▶ **Document extract**:
»»

Magazine

Smart Money Moves for New College Grads

By Rachel Rabinovich

Years of hard work — and one that looked way different than you expected — in the bag. Next up, hopefully sooner rather than later: your first full-time job. (Woohoo.) And your first full-time paycheck. (WOOHOO.)

Two hands holding up diplomas. Collage.

But also … your first full-time bills (not so much woohoo). And then those first years of paychecks don’t always cover everything you’d like them to (wait, what’s the opposite of woohoo?).

So where do you start … and how can you build good habits with the money you have now, so you can set Future You up right? Here’s our best advice.

Start with the 5 money basics

1. Build a goal-based budget

Step one is to have a plan for where your money is going to go. We have two favorite budgeting approaches — go with the one that feels best for you.

««

▶ **Brief**:
Can you keep writing the article on smart money moves for new college grads, picking up right after its last sentence above?

▶ **Record excerpts**:
»»

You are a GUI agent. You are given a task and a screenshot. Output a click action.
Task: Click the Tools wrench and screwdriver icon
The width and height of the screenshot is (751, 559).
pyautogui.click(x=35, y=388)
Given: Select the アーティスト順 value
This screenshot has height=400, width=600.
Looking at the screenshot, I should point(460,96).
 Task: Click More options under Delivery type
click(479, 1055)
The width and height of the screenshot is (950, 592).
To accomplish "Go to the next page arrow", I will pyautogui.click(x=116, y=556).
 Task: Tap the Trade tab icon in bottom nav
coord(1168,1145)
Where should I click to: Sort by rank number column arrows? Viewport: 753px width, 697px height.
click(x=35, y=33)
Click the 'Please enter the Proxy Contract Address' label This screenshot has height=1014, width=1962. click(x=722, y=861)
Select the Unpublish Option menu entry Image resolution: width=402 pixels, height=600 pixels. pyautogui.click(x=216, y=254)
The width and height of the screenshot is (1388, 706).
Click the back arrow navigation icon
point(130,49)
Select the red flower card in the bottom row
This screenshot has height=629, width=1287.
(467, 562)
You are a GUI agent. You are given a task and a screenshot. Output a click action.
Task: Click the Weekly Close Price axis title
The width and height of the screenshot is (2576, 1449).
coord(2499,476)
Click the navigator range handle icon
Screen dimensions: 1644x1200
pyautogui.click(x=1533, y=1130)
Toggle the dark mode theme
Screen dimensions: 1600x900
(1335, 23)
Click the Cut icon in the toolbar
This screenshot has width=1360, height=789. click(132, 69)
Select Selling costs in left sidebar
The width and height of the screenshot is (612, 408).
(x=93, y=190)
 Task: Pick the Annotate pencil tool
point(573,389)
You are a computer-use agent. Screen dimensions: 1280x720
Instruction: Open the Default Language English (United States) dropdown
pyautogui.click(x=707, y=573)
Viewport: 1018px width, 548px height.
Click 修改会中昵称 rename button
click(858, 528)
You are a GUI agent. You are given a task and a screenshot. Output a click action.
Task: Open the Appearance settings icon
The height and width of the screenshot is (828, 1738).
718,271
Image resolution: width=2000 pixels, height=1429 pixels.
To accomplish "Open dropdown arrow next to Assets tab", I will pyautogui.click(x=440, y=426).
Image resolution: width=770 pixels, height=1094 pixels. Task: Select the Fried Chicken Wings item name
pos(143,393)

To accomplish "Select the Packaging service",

««

▶ **In response**:
First is the “one-number” approach. It separates the money you set aside for yourself and your fixed costs (aka things that stay the same each month, like rent) out from your flexible costs (things that change, like groceries). That way, all you have to do is keep one number — the amount you can spend on those flexible costs — in mind on a weekly basis. Here’s how it works.

The other budgeting approach we like to recommend is the 50/30/20 rule. That’s where you try to put 50% of your take-home pay to needs, 30% to fun (yay fun), and 20% to Future You (which includes debt payments above the minimums, saving, and investing). Here’s a 50/30/20 rule explainer to help you get started. But hey, real life: 20% might be a lot at first — especially if you move to a big metro area. In fact, that “50% to needs” might end up more like 60%. Or 70%.

The great thing about this budget “rule” is that it’s flexible. If you can’t put 20% of your take-home pay to Future You right now, that’s OK. Start where you are, and then make small steps to increase your income or reduce your expenses. You have to start somewhere!

2. Take advantage of your employer 401(k) contribution match

If your new job offers a 401(k) contribution match, it’s pretty much always going to be in your best interest to take full advantage of it — to max that match out. It’s basically a guaranteed return on your money — and usually more than you’d be able to get even by investing. Here’s more information on 401(k) matches and why they’re such a big deal.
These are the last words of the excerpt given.